Task prompt =>
Write out the records again exactly. Nothing should be dropped.

Provided entries =>
== == ==

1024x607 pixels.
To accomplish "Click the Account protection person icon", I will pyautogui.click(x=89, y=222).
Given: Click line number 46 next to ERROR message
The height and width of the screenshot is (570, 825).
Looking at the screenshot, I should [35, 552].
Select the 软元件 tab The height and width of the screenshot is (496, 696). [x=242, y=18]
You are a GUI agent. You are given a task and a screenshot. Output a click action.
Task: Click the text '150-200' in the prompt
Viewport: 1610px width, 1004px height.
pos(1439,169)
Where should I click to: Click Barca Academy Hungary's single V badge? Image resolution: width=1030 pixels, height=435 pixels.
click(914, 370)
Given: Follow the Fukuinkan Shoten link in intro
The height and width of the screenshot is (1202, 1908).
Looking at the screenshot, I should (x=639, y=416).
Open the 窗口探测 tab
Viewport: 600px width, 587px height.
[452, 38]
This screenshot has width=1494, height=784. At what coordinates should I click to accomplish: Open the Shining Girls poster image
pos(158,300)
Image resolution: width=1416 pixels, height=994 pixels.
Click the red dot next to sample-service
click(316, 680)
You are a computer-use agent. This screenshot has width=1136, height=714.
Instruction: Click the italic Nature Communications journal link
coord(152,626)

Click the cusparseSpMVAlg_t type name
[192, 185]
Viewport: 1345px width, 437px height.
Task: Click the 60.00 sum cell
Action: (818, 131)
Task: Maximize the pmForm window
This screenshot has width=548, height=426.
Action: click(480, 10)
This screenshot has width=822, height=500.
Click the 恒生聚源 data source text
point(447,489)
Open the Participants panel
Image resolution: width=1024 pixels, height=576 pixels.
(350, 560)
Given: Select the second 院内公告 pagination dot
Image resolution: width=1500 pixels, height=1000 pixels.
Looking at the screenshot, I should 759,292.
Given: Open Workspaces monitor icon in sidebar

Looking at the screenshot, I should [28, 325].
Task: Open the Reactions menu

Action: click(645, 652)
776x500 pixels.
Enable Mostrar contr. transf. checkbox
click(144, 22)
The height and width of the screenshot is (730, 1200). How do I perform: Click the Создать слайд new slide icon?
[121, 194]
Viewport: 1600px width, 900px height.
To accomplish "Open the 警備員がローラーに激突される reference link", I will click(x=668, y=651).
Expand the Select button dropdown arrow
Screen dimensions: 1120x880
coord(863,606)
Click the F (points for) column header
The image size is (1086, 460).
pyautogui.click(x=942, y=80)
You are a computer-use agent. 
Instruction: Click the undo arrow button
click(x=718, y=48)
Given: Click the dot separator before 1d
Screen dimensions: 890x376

== == ==

Answer =>
1024x607 pixels.
To accomplish "Click the Account protection person icon", I will pyautogui.click(x=89, y=222).
Given: Click line number 46 next to ERROR message
The height and width of the screenshot is (570, 825).
Looking at the screenshot, I should [35, 552].
Select the 软元件 tab The height and width of the screenshot is (496, 696). [x=242, y=18]
You are a GUI agent. You are given a task and a screenshot. Output a click action.
Task: Click the text '150-200' in the prompt
Viewport: 1610px width, 1004px height.
pos(1439,169)
Where should I click to: Click Barca Academy Hungary's single V badge? Image resolution: width=1030 pixels, height=435 pixels.
click(914, 370)
Given: Follow the Fukuinkan Shoten link in intro
The height and width of the screenshot is (1202, 1908).
Looking at the screenshot, I should (x=639, y=416).
Open the 窗口探测 tab
Viewport: 600px width, 587px height.
[452, 38]
This screenshot has width=1494, height=784. At what coordinates should I click to accomplish: Open the Shining Girls poster image
pos(158,300)
Image resolution: width=1416 pixels, height=994 pixels.
Click the red dot next to sample-service
click(316, 680)
You are a computer-use agent. This screenshot has width=1136, height=714.
Instruction: Click the italic Nature Communications journal link
coord(152,626)

Click the cusparseSpMVAlg_t type name
[192, 185]
Viewport: 1345px width, 437px height.
Task: Click the 60.00 sum cell
Action: (818, 131)
Task: Maximize the pmForm window
This screenshot has width=548, height=426.
Action: click(480, 10)
This screenshot has width=822, height=500.
Click the 恒生聚源 data source text
point(447,489)
Open the Participants panel
Image resolution: width=1024 pixels, height=576 pixels.
(350, 560)
Given: Select the second 院内公告 pagination dot
Image resolution: width=1500 pixels, height=1000 pixels.
Looking at the screenshot, I should 759,292.
Given: Open Workspaces monitor icon in sidebar

Looking at the screenshot, I should [28, 325].
Task: Open the Reactions menu

Action: click(645, 652)
776x500 pixels.
Enable Mostrar contr. transf. checkbox
click(144, 22)
The height and width of the screenshot is (730, 1200). How do I perform: Click the Создать слайд new slide icon?
[121, 194]
Viewport: 1600px width, 900px height.
To accomplish "Open the 警備員がローラーに激突される reference link", I will click(x=668, y=651).
Expand the Select button dropdown arrow
Screen dimensions: 1120x880
coord(863,606)
Click the F (points for) column header
The image size is (1086, 460).
pyautogui.click(x=942, y=80)
You are a computer-use agent. 
Instruction: Click the undo arrow button
click(x=718, y=48)
Given: Click the dot separator before 1d
Screen dimensions: 890x376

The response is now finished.